[Click-target data]
------
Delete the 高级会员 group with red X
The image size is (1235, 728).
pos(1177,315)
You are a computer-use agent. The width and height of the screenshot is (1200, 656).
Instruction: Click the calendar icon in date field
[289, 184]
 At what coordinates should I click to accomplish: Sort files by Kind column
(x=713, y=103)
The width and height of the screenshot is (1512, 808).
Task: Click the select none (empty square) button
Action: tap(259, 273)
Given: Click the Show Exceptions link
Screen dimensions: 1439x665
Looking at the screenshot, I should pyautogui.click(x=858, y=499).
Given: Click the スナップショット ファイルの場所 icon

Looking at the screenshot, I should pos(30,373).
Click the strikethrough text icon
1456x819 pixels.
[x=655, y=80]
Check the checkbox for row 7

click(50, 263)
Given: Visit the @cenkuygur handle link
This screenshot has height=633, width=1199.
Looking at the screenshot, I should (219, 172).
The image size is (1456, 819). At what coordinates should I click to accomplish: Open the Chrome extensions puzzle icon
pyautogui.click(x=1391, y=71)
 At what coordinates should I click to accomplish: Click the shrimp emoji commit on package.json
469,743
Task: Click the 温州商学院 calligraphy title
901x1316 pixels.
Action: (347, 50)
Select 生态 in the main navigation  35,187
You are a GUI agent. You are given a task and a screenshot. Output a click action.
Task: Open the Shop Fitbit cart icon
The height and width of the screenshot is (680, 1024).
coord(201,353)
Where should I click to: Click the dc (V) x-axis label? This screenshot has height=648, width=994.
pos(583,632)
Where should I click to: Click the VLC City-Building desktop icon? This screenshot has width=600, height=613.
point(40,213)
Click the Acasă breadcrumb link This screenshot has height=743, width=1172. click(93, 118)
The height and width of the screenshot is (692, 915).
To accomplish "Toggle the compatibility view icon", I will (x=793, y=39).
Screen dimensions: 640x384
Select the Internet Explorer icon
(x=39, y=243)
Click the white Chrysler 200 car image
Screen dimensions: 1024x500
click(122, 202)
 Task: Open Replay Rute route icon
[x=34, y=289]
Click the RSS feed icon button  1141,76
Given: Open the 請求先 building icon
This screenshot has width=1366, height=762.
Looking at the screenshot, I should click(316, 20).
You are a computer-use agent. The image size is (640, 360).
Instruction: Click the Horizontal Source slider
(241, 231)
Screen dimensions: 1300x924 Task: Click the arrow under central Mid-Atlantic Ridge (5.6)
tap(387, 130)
------
# Do this
Could you copy these items word for word, every one of them?

# Exercise result
Delete the 高级会员 group with red X
The image size is (1235, 728).
pos(1177,315)
You are a computer-use agent. The width and height of the screenshot is (1200, 656).
Instruction: Click the calendar icon in date field
[289, 184]
 At what coordinates should I click to accomplish: Sort files by Kind column
(x=713, y=103)
The width and height of the screenshot is (1512, 808).
Task: Click the select none (empty square) button
Action: tap(259, 273)
Given: Click the Show Exceptions link
Screen dimensions: 1439x665
Looking at the screenshot, I should pyautogui.click(x=858, y=499).
Given: Click the スナップショット ファイルの場所 icon

Looking at the screenshot, I should pos(30,373).
Click the strikethrough text icon
1456x819 pixels.
[x=655, y=80]
Check the checkbox for row 7

click(50, 263)
Given: Visit the @cenkuygur handle link
This screenshot has height=633, width=1199.
Looking at the screenshot, I should (219, 172).
The image size is (1456, 819). At what coordinates should I click to accomplish: Open the Chrome extensions puzzle icon
pyautogui.click(x=1391, y=71)
 At what coordinates should I click to accomplish: Click the shrimp emoji commit on package.json
469,743
Task: Click the 温州商学院 calligraphy title
901x1316 pixels.
Action: (347, 50)
Select 生态 in the main navigation  35,187
You are a GUI agent. You are given a task and a screenshot. Output a click action.
Task: Open the Shop Fitbit cart icon
The height and width of the screenshot is (680, 1024).
coord(201,353)
Where should I click to: Click the dc (V) x-axis label? This screenshot has height=648, width=994.
pos(583,632)
Where should I click to: Click the VLC City-Building desktop icon? This screenshot has width=600, height=613.
point(40,213)
Click the Acasă breadcrumb link This screenshot has height=743, width=1172. click(93, 118)
The height and width of the screenshot is (692, 915).
To accomplish "Toggle the compatibility view icon", I will (x=793, y=39).
Screen dimensions: 640x384
Select the Internet Explorer icon
(x=39, y=243)
Click the white Chrysler 200 car image
Screen dimensions: 1024x500
click(122, 202)
 Task: Open Replay Rute route icon
[x=34, y=289]
Click the RSS feed icon button  1141,76
Given: Open the 請求先 building icon
This screenshot has width=1366, height=762.
Looking at the screenshot, I should click(316, 20).
You are a computer-use agent. The image size is (640, 360).
Instruction: Click the Horizontal Source slider
(241, 231)
Screen dimensions: 1300x924 Task: Click the arrow under central Mid-Atlantic Ridge (5.6)
tap(387, 130)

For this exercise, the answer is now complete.